Table 3 shows the result of possible matches found from each dataset. It is shown that the proposed method can find more matches than the current method. The increase in the matches is occurring when the entire color channels are used for finding the matches instead of only using one color channel. It also shows that the proposed method has more possible matches value than the current method.

Table 3 Results of number of possible matches found

From the Table 4, the results of the experiment are shown, based on search time in millisecond (ms). It shows that the proposed system higher speed in finding the matches compared to the current system. The proposed system does not require high computational power and can find the matches quickly. Figure 7 shows that there is a significant gap between the proposed method and the current system in terms of search time. The reason that the proposed system having faster speed is that in the current method, the process scans the pixels for the entire image for every character in the secret image and saves the pixel location in the array. Then, it will randomly choose one pixel location for key construction. By doing this, it consumes a lot of time if the secret message is long. Therefore, the proposed method will only use the first matching pixel location for key generation and in the matching process; after the match has been found, it will skip to the next character of the secret message instead. Thus, it reduces computational complexity and saves time.
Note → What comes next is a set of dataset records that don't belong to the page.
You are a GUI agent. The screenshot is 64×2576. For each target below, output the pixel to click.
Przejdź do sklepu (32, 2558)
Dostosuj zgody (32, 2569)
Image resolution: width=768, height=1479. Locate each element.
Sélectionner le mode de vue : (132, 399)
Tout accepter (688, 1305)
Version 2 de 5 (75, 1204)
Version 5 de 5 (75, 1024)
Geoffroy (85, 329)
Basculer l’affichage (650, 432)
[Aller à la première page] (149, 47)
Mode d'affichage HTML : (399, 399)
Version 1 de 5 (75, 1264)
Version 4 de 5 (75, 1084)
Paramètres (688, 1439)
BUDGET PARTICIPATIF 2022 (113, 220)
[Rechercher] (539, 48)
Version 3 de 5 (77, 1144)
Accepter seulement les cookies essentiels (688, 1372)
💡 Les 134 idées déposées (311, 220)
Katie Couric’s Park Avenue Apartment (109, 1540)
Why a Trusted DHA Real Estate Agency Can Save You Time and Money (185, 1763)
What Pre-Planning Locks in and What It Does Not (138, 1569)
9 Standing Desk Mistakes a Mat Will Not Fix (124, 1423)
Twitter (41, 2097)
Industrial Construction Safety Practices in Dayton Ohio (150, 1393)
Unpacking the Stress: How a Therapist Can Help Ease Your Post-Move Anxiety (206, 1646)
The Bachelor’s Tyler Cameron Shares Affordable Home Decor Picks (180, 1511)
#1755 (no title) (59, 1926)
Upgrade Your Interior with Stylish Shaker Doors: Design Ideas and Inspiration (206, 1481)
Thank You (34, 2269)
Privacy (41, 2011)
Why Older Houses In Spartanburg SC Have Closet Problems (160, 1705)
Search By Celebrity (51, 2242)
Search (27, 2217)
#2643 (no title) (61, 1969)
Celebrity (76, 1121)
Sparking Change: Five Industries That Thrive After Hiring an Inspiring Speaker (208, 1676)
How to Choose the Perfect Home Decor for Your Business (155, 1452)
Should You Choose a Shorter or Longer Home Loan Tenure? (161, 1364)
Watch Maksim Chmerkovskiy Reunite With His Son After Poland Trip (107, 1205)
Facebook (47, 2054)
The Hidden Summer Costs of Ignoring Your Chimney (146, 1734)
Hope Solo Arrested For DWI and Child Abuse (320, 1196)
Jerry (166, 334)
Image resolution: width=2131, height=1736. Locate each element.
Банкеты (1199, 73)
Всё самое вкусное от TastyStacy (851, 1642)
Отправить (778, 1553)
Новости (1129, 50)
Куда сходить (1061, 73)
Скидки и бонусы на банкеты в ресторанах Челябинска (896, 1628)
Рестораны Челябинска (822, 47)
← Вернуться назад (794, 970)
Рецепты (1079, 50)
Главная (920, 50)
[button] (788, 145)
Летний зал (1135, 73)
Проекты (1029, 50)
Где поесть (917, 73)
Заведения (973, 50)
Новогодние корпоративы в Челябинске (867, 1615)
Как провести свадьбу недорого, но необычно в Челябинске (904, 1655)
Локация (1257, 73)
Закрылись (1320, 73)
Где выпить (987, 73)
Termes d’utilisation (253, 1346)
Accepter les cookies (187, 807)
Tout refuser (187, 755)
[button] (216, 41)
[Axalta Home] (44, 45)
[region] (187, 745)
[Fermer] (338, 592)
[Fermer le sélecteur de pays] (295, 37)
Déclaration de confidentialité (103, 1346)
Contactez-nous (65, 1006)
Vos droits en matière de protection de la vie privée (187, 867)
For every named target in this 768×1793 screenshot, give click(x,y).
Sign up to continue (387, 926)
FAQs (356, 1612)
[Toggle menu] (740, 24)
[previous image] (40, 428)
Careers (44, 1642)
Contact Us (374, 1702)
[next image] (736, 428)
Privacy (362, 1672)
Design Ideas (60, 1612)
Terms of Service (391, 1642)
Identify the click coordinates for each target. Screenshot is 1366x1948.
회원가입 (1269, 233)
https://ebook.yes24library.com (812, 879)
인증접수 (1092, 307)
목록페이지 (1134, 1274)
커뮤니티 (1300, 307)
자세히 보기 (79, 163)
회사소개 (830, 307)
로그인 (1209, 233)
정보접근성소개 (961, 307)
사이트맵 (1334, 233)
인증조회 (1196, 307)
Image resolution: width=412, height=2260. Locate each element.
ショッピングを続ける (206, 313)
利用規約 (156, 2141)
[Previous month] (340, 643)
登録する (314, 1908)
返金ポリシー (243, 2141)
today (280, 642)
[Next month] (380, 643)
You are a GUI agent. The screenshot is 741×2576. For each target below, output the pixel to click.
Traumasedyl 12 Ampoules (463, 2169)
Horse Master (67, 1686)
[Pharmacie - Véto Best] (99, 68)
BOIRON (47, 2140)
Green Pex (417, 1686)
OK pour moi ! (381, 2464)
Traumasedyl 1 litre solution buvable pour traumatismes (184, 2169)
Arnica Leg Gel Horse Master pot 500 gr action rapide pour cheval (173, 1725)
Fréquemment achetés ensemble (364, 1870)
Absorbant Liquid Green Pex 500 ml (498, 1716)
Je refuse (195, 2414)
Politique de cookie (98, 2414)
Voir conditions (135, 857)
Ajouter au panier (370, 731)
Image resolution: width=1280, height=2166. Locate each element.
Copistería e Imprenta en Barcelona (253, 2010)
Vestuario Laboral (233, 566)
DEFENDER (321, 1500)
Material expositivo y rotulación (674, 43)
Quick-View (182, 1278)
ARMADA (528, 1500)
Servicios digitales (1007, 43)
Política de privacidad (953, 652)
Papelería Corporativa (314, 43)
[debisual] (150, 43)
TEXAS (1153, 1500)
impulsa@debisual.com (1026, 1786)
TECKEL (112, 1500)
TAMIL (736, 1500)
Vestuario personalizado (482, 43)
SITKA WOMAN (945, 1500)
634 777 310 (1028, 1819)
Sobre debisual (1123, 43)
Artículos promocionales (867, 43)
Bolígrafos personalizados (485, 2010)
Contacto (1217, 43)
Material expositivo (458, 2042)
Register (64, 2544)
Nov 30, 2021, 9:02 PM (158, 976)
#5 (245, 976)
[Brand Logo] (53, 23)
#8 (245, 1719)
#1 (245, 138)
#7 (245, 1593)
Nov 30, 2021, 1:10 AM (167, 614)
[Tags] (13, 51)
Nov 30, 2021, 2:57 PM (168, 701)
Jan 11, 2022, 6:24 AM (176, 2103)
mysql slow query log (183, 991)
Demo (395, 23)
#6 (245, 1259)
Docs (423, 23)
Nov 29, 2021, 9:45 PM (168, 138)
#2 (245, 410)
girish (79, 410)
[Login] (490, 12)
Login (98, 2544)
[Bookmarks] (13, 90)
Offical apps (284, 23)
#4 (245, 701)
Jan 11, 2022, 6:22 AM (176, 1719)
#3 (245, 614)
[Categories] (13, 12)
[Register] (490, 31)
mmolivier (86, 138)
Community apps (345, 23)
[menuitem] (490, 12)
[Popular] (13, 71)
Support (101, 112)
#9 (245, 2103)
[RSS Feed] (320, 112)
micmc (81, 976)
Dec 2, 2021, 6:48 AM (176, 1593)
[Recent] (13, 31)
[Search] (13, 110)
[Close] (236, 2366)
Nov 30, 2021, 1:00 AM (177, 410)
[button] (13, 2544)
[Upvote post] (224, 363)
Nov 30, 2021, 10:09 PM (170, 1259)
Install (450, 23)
Table 4 Results of time consumption

Fig. 7

Number of characters and searching time

From Table 5 and Fig. 8, it’s shown that the proposed system produces a larger key size than the current system. It happens because in the proposed system the key will be encrypted with AES encryption, but it is a good trade off because it provides more security and also the proposed system has a large payload capacity.

Table 5 Results of generated key size

Fig. 8

Number of character and key size

Table 6 shows the comparison between the proposed method and other Steganography systems. It shows that the proposed method maintains the image quality and also has large payload capacity. The result is considered very promising, due to having a great payload capacity, high image quality, and low time consumption, and it also secures the key with encryption before sending it to the receiver. Furthermore the Table 7 shows the Comparative results of Current Best Solution and Proposed Method.

Table 6 Comparison between proposed method and Existing Steganography Method

Table 7 Comparative results of Current Best Solution and Proposed Method

5 Conclusion

The result above shows the difference in the number of possible matching values according to the ASCII number between the current method and proposed method. The result shows that the proposed method improves the possible matching numbers as well as the security of the generated key.

In conclusion, by using the entire color channels to find the matching value, it improves the possibility of the match. The AES also helps secure the generated key to secure the integrity of the exchanged information from third-parties. The limitation of the proposed method is that the matching value is still limited to the color distribution of the cover image. If the matches cannot be found, then the system will not be able to produce the key.

Considering the limitations, future research should investigate the possibility to produce the key from the cover image when the matching value cannot be found. Future research can also increase the security, availability, and also robustness to improve the method.

The proposed method and the current method have been examined by using NetBeans 8.2 and it has been demonstrated that the proposed method is capable of more matching values than the current method. The key produced by the proposed method is also more secure from third parties than the current method.